FRUITFUL RESEARCH: (From left) Daniel Long, a Slippery Rock University biology and biochemistry major from Birdsboro, prepares a liquid substance Tuesday for feeding fruit flies. Long and Isaac Fisher and Joshua Hutton, biology majors from Harmony and Cresson, are researching fruit flies for possible connections to understanding human dementia.
Fruit fly research may shed light
on human neurodegeneration
SLIPPERY ROCK, Pa. - Those small fruit flies that you swat away from bananas are more than a nuisance - they are allies in the search for clues to slowing human neurological disease.
Slippery Rock University students are researching the effects of four chemical compounds on the behavior of fruit flies with a disease causing mutation called "sugarkill." They are collaborating with Stacy Hrizo, assistant professor of biology. Their goal is to learn more about what causes brain cells to die in the flies with the disease causing mutation and to identify compounds that could slow or alter the progression of neurodegeneration.

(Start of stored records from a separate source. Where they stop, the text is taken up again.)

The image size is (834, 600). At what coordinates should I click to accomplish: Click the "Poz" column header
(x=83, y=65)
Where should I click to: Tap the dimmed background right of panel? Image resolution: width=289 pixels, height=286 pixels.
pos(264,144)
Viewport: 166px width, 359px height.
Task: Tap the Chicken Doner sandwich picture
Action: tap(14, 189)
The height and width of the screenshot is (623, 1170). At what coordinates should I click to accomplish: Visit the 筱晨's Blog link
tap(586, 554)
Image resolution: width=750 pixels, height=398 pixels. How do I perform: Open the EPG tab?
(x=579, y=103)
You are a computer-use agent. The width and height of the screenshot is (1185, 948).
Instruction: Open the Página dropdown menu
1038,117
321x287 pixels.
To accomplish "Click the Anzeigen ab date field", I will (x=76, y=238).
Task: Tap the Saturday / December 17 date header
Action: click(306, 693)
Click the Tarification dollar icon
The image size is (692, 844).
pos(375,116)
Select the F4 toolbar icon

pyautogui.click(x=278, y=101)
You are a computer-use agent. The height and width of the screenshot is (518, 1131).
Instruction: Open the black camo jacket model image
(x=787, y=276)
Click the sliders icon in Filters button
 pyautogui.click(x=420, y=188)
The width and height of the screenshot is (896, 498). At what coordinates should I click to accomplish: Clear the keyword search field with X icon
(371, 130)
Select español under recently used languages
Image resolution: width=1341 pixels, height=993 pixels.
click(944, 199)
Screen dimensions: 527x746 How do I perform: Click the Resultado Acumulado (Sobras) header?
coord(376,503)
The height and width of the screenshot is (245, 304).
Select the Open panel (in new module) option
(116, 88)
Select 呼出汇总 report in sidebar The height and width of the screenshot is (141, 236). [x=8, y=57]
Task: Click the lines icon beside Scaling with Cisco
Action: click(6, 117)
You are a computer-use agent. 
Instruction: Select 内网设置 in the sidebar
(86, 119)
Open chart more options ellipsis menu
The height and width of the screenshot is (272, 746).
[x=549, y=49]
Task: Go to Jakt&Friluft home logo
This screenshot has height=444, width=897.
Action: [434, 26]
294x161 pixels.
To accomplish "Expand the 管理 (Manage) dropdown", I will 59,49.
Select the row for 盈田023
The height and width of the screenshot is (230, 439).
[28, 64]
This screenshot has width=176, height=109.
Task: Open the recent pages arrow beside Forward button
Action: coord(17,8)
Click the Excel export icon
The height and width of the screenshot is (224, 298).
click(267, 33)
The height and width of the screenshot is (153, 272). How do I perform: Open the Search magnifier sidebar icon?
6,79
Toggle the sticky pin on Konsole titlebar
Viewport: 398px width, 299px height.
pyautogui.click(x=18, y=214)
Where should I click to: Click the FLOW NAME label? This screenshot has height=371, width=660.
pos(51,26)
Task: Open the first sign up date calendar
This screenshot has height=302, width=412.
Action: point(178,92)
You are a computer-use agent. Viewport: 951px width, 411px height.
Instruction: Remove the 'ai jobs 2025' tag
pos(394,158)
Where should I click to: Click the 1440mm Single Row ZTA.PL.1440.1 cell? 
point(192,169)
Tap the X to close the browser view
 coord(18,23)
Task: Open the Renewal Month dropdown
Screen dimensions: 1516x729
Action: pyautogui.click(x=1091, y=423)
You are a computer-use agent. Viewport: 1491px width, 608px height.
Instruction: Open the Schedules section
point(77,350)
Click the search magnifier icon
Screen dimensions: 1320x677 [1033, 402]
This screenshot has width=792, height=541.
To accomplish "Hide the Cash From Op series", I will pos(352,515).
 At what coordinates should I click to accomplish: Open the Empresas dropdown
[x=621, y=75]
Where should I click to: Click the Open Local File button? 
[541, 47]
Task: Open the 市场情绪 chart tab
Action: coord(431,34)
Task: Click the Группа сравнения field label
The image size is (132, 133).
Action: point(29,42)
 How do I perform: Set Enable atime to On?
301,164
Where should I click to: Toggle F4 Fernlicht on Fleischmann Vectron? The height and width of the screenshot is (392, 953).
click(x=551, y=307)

"Fruit flies, just like humans, have neurodegenerative disease and brain death, like Alzheimer's, Parkinson's and Huntington disease," Hrizo said. "Just like in human patients, when brain tissue starts dying, fruit fly behavior and memory capacity changes. We are observing that."
Daniel Long, a biology and biochemistry major from Birdsboro, and Isaac Fisher and Joshua Hutton, biology majors from Harmony and Cresson, are breeding fruit flies in test tubes. They feed them and are studying their reaction to hydrogen peroxide and the oxidative stressors diamide, dithiothereitol and beta-mercaptoethanol by placing it in their food. They are researching whether flies with the mutation live longer or shorter lives and how their behavior changes when they are exposed to the compounds.
"This is an initial screen to see if any of these compounds are having an effect, and then you can always look for better drugs that may be being used in humans that have better effects," Hrizo said.
Fisher said he has been focusing on treating flies with beta-mercaptoethanol, a reducing agent that adds electrons to molecules in cells.
"During treatment, I put the flies through a series of behavioral tests and measure protein levels in the cells," Fisher said. "The purpose of my research is to figure out if a specific mutation of the enzyme will act differently under reductive stress. This causes a lot of problems with flies - and humans - including brain death. The mutation is very similar to one found in humans, which is why it is such an interesting topic to research."
Fisher said he treated two types of flies, those with no mutations and those with a sugarkill mutation. "I did this by simply putting the compound in the food for the flies," he said.
Fruit flies with the disease causing mutation begin to show neurodegenration after 24 days of life. "We are also looking for improvements upon exposure to the compounds," Hrizo said. They live up to four months.